Sebastian pisze:Jak myślicie, czy np. żołnierze wykonujący swoje misje w Afganistanie, z punktu widzenia tej etyki są usprawiedliwieni? W końcu większość z nich to ochotnicy, a nie żołnierze z poboru.
Misja w Afganistanie oficjalnie ma doprowadzić do porządku w tym kraju. Celem nie jest rzeź ludności w trakcie działań wojennych, tylko zaprowadzenie tam ładu, który jest jak UFO - wszyscy o nim mówią, ale go nie widzą.

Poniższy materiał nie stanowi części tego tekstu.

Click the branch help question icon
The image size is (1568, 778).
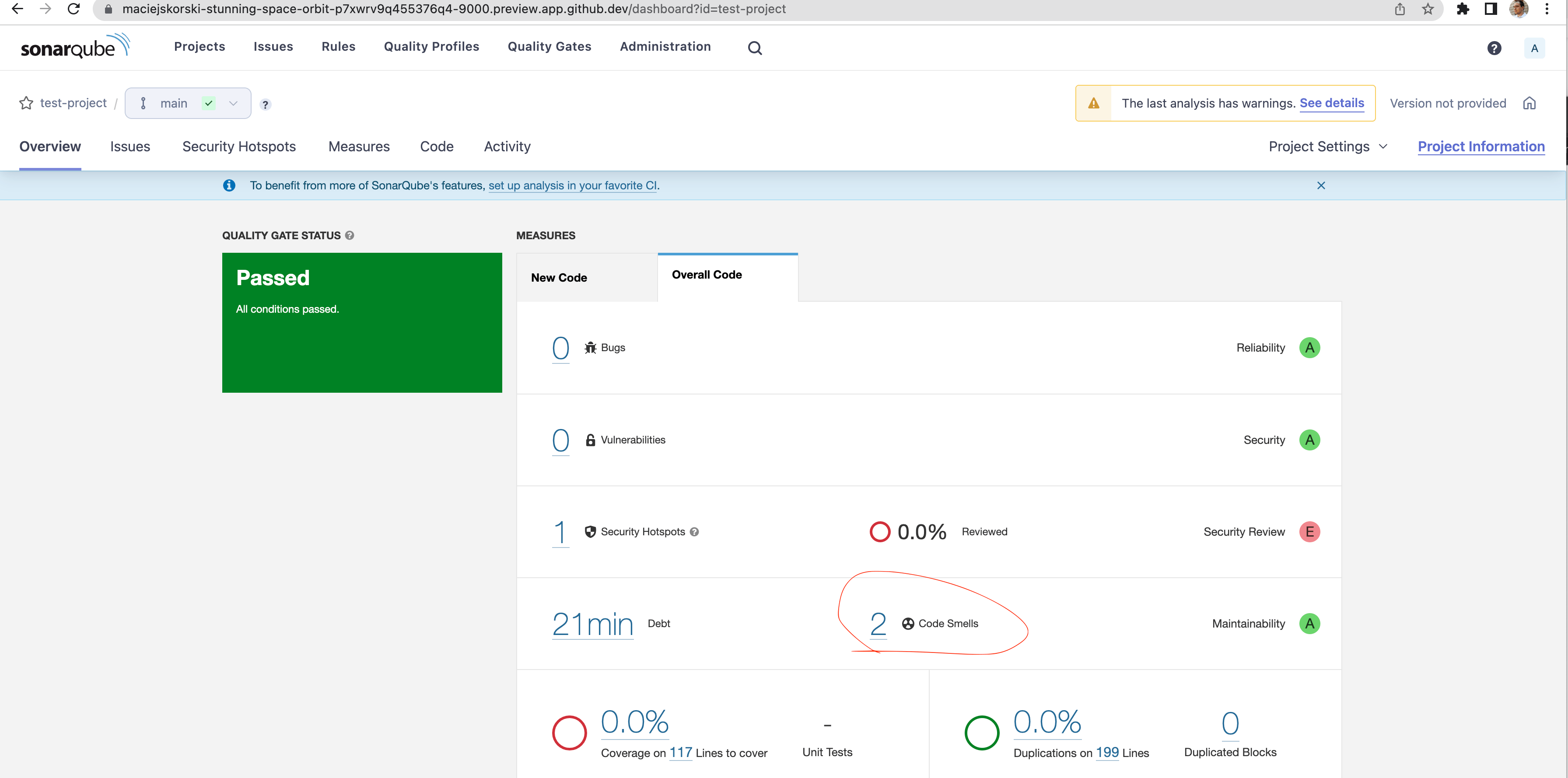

Pytanie tylko jakie intencje rzeczywiście kierują przywódcami wojsk "pokojowych" i samymi żołnierzami. Bez wątpienia część z szeregowców jedzie tam rzeczywiście z myślą, że ich misją jest niesienie pomocy, ale pewnie spora jest też grupka takich, którzy wybierają się do Afganistanu dla dreszczyku emocji albo, co gorsza, "by sobie postrzelać".
Podobnie jeśli chodzi o przywódców. Spodziewam się raczej, że zaprowadzenie pokoju interesuje ich mniej niż dominacja w strefie, która jest bogata w ropę naftową.
Liczą się więc prawdziwe intencje, a nie to, co ludzie mówią.